Safety Constraints Enforced
Physics shield enforces:
- No infeasible dispatch
- No simultaneous charge/discharge exploits
- Ramp limits respected
- Reserve commitments maintained
- Emergency support triggered when necessary
Learned policies cannot bypass safety.
Benchmark Evidence
Evaluation artifacts include:
- Reward curves
- Policy comparisons
- Ablation results
- Resilience stress benchmarks
- Pairwise policy win-rate analysis
- Trajectory and metrics artifacts
Example Metrics
| Metric | Baseline | Trained Agent | Goal |
|---|---|---|---|
| Average Reward | -- | -- | Increase |
| Blackout Rate | -- | -- | Reduce |
| Reserve Shortfalls | -- | -- | Reduce |
| Stability Events | -- | -- | Reduce |
| Constraint Violations | -- | -- | Reduce |
Demo Walkthrough
Recommended judge walkthrough:
1. Normal Market Scenario
Show strategic equilibrium and reliability telemetry.
2. Inject Shock
Trigger renewable collapse or contingency.
Show stress emergence.
3. Safety Shield Intervention
Demonstrate physics-corrected behavior.
4. Baseline vs Trained Agent
Show measurable improvement.
The objective is not only to show the environment runs.
It is to show learning.
Why This Matters
This environment studies a broader question:
Can intelligent agents learn strategic behavior under economic incentives while respecting hard safety constraints?

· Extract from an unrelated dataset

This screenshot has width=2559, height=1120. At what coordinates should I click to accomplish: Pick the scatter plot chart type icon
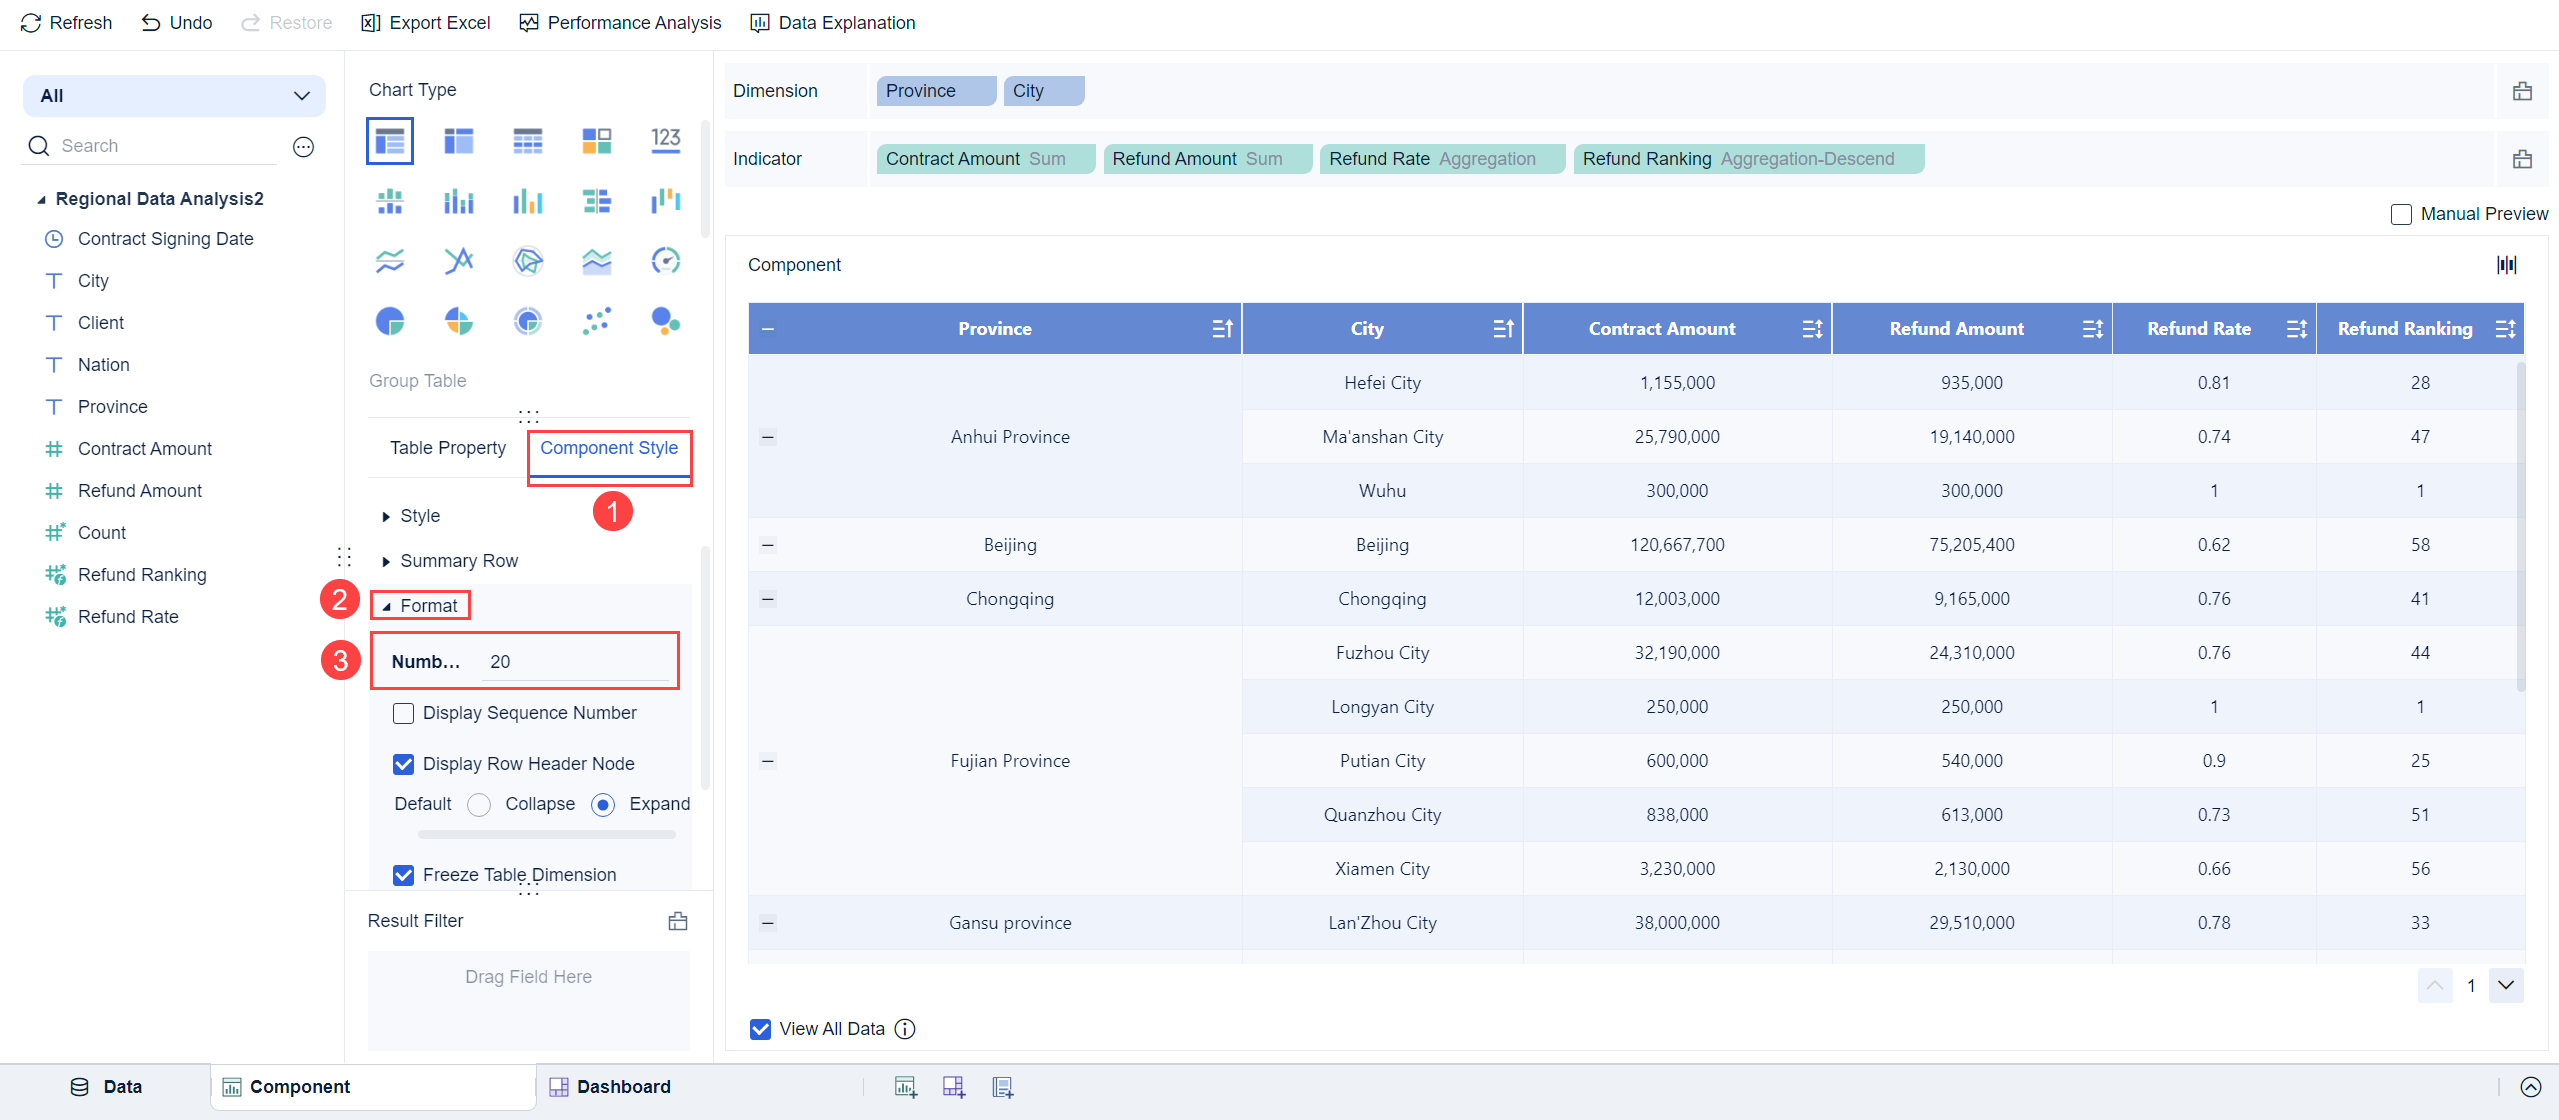597,321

Power systems are the domain. Reliability-aware intelligence is the larger problem.
Potential applications:
- Smart-grid autonomy
- Infrastructure agents
- Safe multi-agent RL
- Cyber-physical agent training
- Reliability-constrained autonomous systems
Repository Layout
main.py
openenv.yaml
smartgrid_mas/
├── env.py
├── tasks.py
├── models.py
├── engine/
│ ├── market.py
│ ├── control.py
│ ├── ldu.py
│ ├── reward.py
│ └── dynamics.py
tests/
artifacts/
Quick Start
Install
python -m venv .venv
source .venv/bin/activate
pip install -e .
Start Server
python main.py
Default endpoints:
- API: http://localhost:7860
- Docs: http://localhost:7860/docs
- Demo: http://localhost:7860/demo
Run Example
Reset environment:
curl -X POST http://localhost:7860/reset \
-H "Content-Type: application/json" \
-d '{"task_id":"stress_shock","seed":42}'
Run deterministic demo:
curl -X POST http://localhost:7860/run-demo-mode
Run resilience comparison:
curl -X POST http://localhost:7860/run-resilience-demo
Training & Benchmarking
Generate deterministic artifacts:
generate-demo-artifacts
Run resilience benchmark:
train-baseline
Run tests:
pytest -q
OpenEnv Compliance
Includes:
- OpenEnv-compatible environment interface
- reset / step / state API
- openenv.yaml metadata
- Hosted Space deployment
- RL training integration support
- Reproducible benchmark artifacts
Research Framing
This project can be viewed as a benchmark for:
- Safety-shielded RL
- Reliability-aware multi-agent intelligence
- Strategic infrastructure world modeling
- Reward-hacking resistant environment design
It is not merely a simulator.
It is a trainable environment for studying resilient intelligence.
Citation / If Using This Environment
If this environment contributes to research or experimentation, please cite the repository and benchmark artifacts.
Closing Thought
Most reinforcement learning environments teach agents how to optimize.
This environment asks whether agents can learn how to preserve critical systems under uncertainty.
That is the benchmark. That is the experiment. That is OpenEnv SmartGrid MarketSim.